• **WHAT TO DO**
Can you reproduce word for word the stretch of the Mexican Gothic review from "In High Place, mold" through "laced with horror."?

• **EXTRACT**
⟨
In the deliciously creepy new novel Mexican Gothic, the true evil is colonialism

In the deliciously creepy new novel Mexican Gothic, the true evil is colonialism

The cover of Mexican Gothic by Silvia Moreno-Garcia. | Courtesy of Del Rey Books

A cosmopolitan Mexico City socialite navigates the provincial horrors of an English manor in Silvia Moreno-Garcia’s new novel.

There is something monstrously fecund, something growing and decaying and rotting, in High Place, the center of Silvia Moreno-Garcia’s new novel Mexican Gothic.

High Place is an English-style manor house perched above the old Mexican mining town of El Triunfo. As the novel opens in the 1950s, the silver mine is closed and the town is miserably impoverished. But the Doyles, the English family who operated the mine, still reign in crumbling and isolated splendor over everything.

In High Place, mold crawls across the walls. Electricity is rationed, so everyone must walk around with gas lamps or candelabras. The garden is planted in soil shipped over from Europe. Spanish is forbidden, and English is the only language spoken. Everything smells of rot. Into this creepy, insular atmosphere comes the high-spirited young socialite Noémi.

Noémi does not particularly care to leave her fashionable life in Mexico City behind, but she’s on a rescue mission: Her cousin Catalina married into the Doyle family and was whisked away to High Place before her own family had a chance to properly meet the Doyles. Now Catalina’s letters are laced with horror.

Catalina thinks her husband is poisoning her. She sees ghosts walking through the walls. “I am bound, threads like iron through my mind and my skin and it’s there. In the walls,” she writes. Noémi is in High Place with a job to do: Find out whether Catalina is insane or merely frightened, and in either case, figure out how best to help her.

But at High Place, the Doyles keep Noémi away from Catalina. The cousins are allowed to meet only under close supervision, with the Doyles claiming that Catalina needs rest and some kind of mysterious treatment. They tell Noémi that Catalina is recovering from tuberculosis.

In between visits with her cousin, Noémi busies herself exploring the house. She finds more mold, and volume after volume of books on eugenics. At dinner, the Doyle patriarch Howard remarks to Noémi that she is “much darker” than her cousin. “What are your thoughts on the intermingling of superior and inferior types?” he asks her.
⟩
• **SUPPLIED INFORMATION**
⟨
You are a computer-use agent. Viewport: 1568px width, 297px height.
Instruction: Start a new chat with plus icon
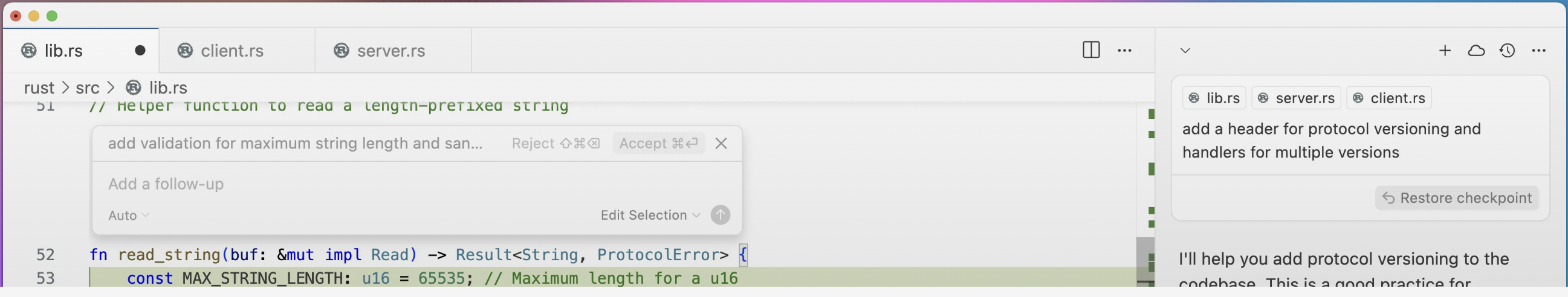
⟩
• **SOLUTION FOR THIS PROBLEM**
In High Place, mold crawls across the walls. Electricity is rationed, so everyone must walk around with gas lamps or candelabras. The garden is planted in soil shipped over from Europe. Spanish is forbidden, and English is the only language spoken. Everything smells of rot. Into this creepy, insular atmosphere comes the high-spirited young socialite Noémi.

Noémi does not particularly care to leave her fashionable life in Mexico City behind, but she’s on a rescue mission: Her cousin Catalina married into the Doyle family and was whisked away to High Place before her own family had a chance to properly meet the Doyles. Now Catalina’s letters are laced with horror.